Copy out all of the records below word for word.

> **The input**:
>> start

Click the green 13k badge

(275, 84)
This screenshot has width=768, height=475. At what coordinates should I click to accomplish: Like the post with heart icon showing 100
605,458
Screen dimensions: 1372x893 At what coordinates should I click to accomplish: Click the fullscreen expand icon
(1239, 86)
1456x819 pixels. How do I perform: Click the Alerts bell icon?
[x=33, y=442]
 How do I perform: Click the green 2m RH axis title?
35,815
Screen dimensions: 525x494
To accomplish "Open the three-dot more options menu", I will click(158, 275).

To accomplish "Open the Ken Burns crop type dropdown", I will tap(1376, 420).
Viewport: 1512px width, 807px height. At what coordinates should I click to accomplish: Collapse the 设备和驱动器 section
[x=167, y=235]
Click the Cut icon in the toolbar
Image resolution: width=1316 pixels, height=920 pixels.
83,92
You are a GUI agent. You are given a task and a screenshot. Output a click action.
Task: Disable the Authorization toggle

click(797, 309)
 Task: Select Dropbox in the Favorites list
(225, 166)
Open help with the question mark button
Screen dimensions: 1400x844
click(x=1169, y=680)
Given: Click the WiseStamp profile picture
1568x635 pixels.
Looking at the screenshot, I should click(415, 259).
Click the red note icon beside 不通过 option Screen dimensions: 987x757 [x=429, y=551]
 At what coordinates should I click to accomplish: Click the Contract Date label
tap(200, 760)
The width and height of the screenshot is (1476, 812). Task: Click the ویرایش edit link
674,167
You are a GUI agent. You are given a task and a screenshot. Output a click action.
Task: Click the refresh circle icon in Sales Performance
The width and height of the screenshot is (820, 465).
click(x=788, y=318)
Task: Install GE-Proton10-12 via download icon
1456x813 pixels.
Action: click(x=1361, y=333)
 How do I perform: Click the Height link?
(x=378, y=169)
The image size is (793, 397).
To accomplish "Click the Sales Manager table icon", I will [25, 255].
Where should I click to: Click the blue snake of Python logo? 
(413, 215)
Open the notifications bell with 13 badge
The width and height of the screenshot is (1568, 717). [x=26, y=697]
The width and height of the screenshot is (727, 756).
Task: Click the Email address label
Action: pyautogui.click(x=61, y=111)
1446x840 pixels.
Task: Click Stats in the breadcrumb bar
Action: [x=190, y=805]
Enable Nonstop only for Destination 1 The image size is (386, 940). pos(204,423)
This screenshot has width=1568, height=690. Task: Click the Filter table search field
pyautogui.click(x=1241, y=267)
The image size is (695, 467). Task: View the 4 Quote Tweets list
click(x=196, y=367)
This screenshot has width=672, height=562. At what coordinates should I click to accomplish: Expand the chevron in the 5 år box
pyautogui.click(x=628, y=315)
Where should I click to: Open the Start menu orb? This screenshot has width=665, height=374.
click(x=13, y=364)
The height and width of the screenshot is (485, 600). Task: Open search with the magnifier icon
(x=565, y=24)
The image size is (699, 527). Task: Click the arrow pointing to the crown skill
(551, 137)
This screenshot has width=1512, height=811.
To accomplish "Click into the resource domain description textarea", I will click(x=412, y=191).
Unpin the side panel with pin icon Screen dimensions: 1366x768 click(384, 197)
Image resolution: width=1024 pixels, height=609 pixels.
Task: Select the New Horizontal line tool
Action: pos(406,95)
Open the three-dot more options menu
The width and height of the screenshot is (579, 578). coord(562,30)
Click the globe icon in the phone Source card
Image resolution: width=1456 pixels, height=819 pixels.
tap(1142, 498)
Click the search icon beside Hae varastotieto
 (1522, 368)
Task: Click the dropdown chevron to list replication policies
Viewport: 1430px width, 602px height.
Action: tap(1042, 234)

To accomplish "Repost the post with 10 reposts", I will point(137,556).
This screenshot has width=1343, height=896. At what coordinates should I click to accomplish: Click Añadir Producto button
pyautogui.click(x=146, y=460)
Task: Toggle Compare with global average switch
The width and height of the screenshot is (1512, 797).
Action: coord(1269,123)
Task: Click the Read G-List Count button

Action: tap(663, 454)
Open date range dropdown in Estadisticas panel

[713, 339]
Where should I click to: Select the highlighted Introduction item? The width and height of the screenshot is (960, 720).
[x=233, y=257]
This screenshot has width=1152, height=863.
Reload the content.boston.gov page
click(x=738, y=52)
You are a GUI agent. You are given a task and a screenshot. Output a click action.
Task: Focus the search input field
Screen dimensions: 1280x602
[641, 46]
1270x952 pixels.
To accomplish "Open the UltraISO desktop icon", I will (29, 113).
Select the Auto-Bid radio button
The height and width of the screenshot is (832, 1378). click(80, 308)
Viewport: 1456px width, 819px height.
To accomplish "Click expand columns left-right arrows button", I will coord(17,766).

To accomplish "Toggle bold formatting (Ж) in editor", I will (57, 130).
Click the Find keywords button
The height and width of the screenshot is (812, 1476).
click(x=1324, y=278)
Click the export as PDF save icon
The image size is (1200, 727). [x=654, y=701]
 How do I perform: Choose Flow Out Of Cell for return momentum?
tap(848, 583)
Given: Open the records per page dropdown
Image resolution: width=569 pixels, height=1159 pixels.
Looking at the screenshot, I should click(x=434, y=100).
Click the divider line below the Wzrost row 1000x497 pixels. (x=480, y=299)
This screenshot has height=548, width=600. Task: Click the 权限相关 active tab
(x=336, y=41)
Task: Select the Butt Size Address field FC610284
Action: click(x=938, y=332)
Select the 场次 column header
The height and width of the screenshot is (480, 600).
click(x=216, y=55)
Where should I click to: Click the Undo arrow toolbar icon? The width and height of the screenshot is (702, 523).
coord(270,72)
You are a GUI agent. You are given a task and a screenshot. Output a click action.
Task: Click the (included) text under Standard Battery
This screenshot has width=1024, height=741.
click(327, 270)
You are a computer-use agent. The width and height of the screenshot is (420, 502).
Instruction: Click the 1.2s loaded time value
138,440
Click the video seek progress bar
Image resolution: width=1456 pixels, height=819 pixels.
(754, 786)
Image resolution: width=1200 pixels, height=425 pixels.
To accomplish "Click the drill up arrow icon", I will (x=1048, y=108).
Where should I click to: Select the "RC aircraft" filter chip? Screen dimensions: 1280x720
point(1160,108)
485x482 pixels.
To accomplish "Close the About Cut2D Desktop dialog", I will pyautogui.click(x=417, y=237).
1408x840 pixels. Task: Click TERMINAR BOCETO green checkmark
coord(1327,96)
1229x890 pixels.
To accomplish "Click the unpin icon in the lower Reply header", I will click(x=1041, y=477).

>> end

> **Output below**:
Click the green 13k badge

(275, 84)
This screenshot has width=768, height=475. At what coordinates should I click to accomplish: Like the post with heart icon showing 100
605,458
Screen dimensions: 1372x893 At what coordinates should I click to accomplish: Click the fullscreen expand icon
(1239, 86)
1456x819 pixels. How do I perform: Click the Alerts bell icon?
[x=33, y=442]
 How do I perform: Click the green 2m RH axis title?
35,815
Screen dimensions: 525x494
To accomplish "Open the three-dot more options menu", I will click(158, 275).

To accomplish "Open the Ken Burns crop type dropdown", I will tap(1376, 420).
Viewport: 1512px width, 807px height. At what coordinates should I click to accomplish: Collapse the 设备和驱动器 section
[x=167, y=235]
Click the Cut icon in the toolbar
Image resolution: width=1316 pixels, height=920 pixels.
83,92
You are a GUI agent. You are given a task and a screenshot. Output a click action.
Task: Disable the Authorization toggle

click(797, 309)
 Task: Select Dropbox in the Favorites list
(225, 166)
Open help with the question mark button
Screen dimensions: 1400x844
click(x=1169, y=680)
Given: Click the WiseStamp profile picture
1568x635 pixels.
Looking at the screenshot, I should click(415, 259).
Click the red note icon beside 不通过 option Screen dimensions: 987x757 [x=429, y=551]
 At what coordinates should I click to accomplish: Click the Contract Date label
tap(200, 760)
The width and height of the screenshot is (1476, 812). Task: Click the ویرایش edit link
674,167
You are a GUI agent. You are given a task and a screenshot. Output a click action.
Task: Click the refresh circle icon in Sales Performance
The width and height of the screenshot is (820, 465).
click(x=788, y=318)
Task: Install GE-Proton10-12 via download icon
1456x813 pixels.
Action: click(x=1361, y=333)
 How do I perform: Click the Height link?
(x=378, y=169)
The image size is (793, 397).
To accomplish "Click the Sales Manager table icon", I will [25, 255].
Where should I click to: Click the blue snake of Python logo? 
(413, 215)
Open the notifications bell with 13 badge
The width and height of the screenshot is (1568, 717). [x=26, y=697]
The width and height of the screenshot is (727, 756).
Task: Click the Email address label
Action: pyautogui.click(x=61, y=111)
1446x840 pixels.
Task: Click Stats in the breadcrumb bar
Action: [x=190, y=805]
Enable Nonstop only for Destination 1 The image size is (386, 940). pos(204,423)
This screenshot has width=1568, height=690. Task: Click the Filter table search field
pyautogui.click(x=1241, y=267)
The image size is (695, 467). Task: View the 4 Quote Tweets list
click(x=196, y=367)
This screenshot has width=672, height=562. At what coordinates should I click to accomplish: Expand the chevron in the 5 år box
pyautogui.click(x=628, y=315)
Where should I click to: Open the Start menu orb? This screenshot has width=665, height=374.
click(x=13, y=364)
The height and width of the screenshot is (485, 600). Task: Open search with the magnifier icon
(x=565, y=24)
The image size is (699, 527). Task: Click the arrow pointing to the crown skill
(551, 137)
This screenshot has width=1512, height=811.
To accomplish "Click into the resource domain description textarea", I will click(x=412, y=191).
Unpin the side panel with pin icon Screen dimensions: 1366x768 click(384, 197)
Image resolution: width=1024 pixels, height=609 pixels.
Task: Select the New Horizontal line tool
Action: pos(406,95)
Open the three-dot more options menu
The width and height of the screenshot is (579, 578). coord(562,30)
Click the globe icon in the phone Source card
Image resolution: width=1456 pixels, height=819 pixels.
tap(1142, 498)
Click the search icon beside Hae varastotieto
 (1522, 368)
Task: Click the dropdown chevron to list replication policies
Viewport: 1430px width, 602px height.
Action: tap(1042, 234)

To accomplish "Repost the post with 10 reposts", I will point(137,556).
This screenshot has width=1343, height=896. At what coordinates should I click to accomplish: Click Añadir Producto button
pyautogui.click(x=146, y=460)
Task: Toggle Compare with global average switch
The width and height of the screenshot is (1512, 797).
Action: coord(1269,123)
Task: Click the Read G-List Count button

Action: tap(663, 454)
Open date range dropdown in Estadisticas panel

[713, 339]
Where should I click to: Select the highlighted Introduction item? The width and height of the screenshot is (960, 720).
[x=233, y=257]
This screenshot has width=1152, height=863.
Reload the content.boston.gov page
click(x=738, y=52)
You are a GUI agent. You are given a task and a screenshot. Output a click action.
Task: Focus the search input field
Screen dimensions: 1280x602
[641, 46]
1270x952 pixels.
To accomplish "Open the UltraISO desktop icon", I will (29, 113).
Select the Auto-Bid radio button
The height and width of the screenshot is (832, 1378). click(80, 308)
Viewport: 1456px width, 819px height.
To accomplish "Click expand columns left-right arrows button", I will coord(17,766).

To accomplish "Toggle bold formatting (Ж) in editor", I will (57, 130).
Click the Find keywords button
The height and width of the screenshot is (812, 1476).
click(x=1324, y=278)
Click the export as PDF save icon
The image size is (1200, 727). [x=654, y=701]
 How do I perform: Choose Flow Out Of Cell for return momentum?
tap(848, 583)
Given: Open the records per page dropdown
Image resolution: width=569 pixels, height=1159 pixels.
Looking at the screenshot, I should click(x=434, y=100).
Click the divider line below the Wzrost row 1000x497 pixels. (x=480, y=299)
This screenshot has height=548, width=600. Task: Click the 权限相关 active tab
(x=336, y=41)
Task: Select the Butt Size Address field FC610284
Action: click(x=938, y=332)
Select the 场次 column header
The height and width of the screenshot is (480, 600).
click(x=216, y=55)
Where should I click to: Click the Undo arrow toolbar icon? The width and height of the screenshot is (702, 523).
coord(270,72)
You are a GUI agent. You are given a task and a screenshot. Output a click action.
Task: Click the (included) text under Standard Battery
This screenshot has width=1024, height=741.
click(327, 270)
You are a computer-use agent. The width and height of the screenshot is (420, 502).
Instruction: Click the 1.2s loaded time value
138,440
Click the video seek progress bar
Image resolution: width=1456 pixels, height=819 pixels.
(754, 786)
Image resolution: width=1200 pixels, height=425 pixels.
To accomplish "Click the drill up arrow icon", I will (x=1048, y=108).
Where should I click to: Select the "RC aircraft" filter chip? Screen dimensions: 1280x720
point(1160,108)
485x482 pixels.
To accomplish "Close the About Cut2D Desktop dialog", I will pyautogui.click(x=417, y=237).
1408x840 pixels. Task: Click TERMINAR BOCETO green checkmark
coord(1327,96)
1229x890 pixels.
To accomplish "Click the unpin icon in the lower Reply header", I will click(x=1041, y=477).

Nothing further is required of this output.